# Required action
Please transcribe, exactly and only, the lines of the records below from the one holding "The width and height of the screenshot is (602, 650)." to the very end.

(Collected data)
=== Section Start ===

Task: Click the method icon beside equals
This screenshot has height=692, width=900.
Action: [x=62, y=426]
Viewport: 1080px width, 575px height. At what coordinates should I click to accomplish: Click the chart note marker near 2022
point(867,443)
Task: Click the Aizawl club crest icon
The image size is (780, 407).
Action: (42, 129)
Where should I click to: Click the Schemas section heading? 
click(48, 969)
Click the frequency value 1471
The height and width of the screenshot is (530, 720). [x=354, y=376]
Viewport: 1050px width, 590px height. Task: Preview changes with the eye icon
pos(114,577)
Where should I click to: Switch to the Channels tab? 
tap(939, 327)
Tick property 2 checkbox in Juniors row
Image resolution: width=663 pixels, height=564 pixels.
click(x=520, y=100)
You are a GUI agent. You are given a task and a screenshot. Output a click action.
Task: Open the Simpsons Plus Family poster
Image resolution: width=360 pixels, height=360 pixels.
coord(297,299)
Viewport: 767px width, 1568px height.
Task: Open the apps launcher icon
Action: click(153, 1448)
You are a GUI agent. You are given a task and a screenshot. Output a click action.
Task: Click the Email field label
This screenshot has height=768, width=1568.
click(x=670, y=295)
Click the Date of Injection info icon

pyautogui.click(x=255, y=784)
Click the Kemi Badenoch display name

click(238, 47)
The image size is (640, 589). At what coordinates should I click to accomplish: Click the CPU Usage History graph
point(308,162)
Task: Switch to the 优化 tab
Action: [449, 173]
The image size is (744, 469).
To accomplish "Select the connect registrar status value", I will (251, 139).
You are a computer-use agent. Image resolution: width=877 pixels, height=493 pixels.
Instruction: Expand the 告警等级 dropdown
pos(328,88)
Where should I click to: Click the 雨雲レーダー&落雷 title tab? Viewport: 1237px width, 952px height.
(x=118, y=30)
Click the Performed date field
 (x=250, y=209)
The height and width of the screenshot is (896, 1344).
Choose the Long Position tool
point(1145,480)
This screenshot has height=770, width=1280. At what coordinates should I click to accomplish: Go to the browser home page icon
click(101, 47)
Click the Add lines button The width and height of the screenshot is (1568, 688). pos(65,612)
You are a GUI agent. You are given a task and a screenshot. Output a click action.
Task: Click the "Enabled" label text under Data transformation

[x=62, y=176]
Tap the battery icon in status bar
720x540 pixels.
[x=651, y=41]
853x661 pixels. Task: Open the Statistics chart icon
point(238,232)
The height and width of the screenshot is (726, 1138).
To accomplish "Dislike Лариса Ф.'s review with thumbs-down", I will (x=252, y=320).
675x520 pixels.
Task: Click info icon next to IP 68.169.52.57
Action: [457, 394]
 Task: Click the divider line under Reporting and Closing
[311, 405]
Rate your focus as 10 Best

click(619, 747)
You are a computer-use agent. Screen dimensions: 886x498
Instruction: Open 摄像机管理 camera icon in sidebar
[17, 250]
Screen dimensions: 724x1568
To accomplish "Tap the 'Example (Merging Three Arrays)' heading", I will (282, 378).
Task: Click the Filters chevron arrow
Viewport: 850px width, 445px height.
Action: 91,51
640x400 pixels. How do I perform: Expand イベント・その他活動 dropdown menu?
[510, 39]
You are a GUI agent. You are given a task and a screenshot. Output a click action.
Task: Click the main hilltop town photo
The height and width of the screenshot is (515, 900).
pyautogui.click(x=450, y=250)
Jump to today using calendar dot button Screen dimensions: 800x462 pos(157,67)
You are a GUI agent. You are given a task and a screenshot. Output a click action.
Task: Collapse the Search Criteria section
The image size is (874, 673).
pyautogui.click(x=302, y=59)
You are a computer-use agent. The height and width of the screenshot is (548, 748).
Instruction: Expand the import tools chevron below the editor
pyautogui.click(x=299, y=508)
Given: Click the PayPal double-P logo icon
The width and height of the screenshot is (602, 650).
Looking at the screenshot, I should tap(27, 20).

=== Section End ===

# Solution below
The width and height of the screenshot is (602, 650).
Looking at the screenshot, I should tap(27, 20).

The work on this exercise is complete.